▸ **Exercise aim**
For each line below that contains the word "page", return that line.

▸ **Information supplied**
_____
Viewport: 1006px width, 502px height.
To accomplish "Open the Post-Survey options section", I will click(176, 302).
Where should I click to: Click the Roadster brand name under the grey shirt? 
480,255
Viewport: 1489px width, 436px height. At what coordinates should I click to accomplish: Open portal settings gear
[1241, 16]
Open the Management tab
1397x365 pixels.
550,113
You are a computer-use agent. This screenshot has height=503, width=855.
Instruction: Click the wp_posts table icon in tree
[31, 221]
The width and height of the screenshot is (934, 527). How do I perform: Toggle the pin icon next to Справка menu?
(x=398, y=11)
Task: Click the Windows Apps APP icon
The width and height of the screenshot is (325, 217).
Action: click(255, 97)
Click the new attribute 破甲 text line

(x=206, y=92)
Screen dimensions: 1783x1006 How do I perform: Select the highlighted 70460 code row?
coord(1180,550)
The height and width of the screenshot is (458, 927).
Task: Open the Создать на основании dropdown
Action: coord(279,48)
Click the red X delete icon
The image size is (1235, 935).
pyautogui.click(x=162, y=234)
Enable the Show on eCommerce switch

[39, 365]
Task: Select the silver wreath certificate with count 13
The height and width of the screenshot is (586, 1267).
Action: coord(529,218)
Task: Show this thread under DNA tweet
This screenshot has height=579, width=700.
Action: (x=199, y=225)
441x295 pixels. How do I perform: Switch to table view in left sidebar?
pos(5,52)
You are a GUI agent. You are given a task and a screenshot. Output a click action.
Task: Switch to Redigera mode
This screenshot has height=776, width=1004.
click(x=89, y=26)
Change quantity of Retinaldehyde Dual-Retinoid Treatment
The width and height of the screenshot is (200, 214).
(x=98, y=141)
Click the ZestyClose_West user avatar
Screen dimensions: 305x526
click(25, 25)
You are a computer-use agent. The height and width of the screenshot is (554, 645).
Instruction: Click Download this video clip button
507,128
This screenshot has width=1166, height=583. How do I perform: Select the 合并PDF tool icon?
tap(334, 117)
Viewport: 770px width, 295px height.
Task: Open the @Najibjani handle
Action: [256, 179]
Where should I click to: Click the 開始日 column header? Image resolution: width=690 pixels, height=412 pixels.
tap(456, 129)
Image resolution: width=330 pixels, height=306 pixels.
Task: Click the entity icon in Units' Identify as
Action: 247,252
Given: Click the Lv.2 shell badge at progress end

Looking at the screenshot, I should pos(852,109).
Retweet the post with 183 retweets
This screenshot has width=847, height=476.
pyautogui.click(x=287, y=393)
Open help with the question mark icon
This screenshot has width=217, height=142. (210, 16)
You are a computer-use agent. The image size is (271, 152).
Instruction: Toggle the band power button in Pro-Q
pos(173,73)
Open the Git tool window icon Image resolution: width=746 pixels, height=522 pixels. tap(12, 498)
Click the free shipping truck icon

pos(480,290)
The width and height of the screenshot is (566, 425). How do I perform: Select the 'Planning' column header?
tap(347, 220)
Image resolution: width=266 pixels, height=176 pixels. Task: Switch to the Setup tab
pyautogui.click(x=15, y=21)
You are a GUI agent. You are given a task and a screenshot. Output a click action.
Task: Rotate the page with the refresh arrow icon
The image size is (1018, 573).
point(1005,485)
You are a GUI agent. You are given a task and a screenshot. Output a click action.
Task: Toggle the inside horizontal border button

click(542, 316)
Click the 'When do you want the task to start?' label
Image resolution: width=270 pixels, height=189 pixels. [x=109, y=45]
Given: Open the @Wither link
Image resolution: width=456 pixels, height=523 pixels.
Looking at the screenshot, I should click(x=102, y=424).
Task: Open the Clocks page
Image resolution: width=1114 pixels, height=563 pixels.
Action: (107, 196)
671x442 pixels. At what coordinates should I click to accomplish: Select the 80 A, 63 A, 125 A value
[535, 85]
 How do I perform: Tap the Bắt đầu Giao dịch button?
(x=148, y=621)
_____
▸ **Task output**
Task: Rotate the page with the refresh arrow icon
Task: Open the Clocks page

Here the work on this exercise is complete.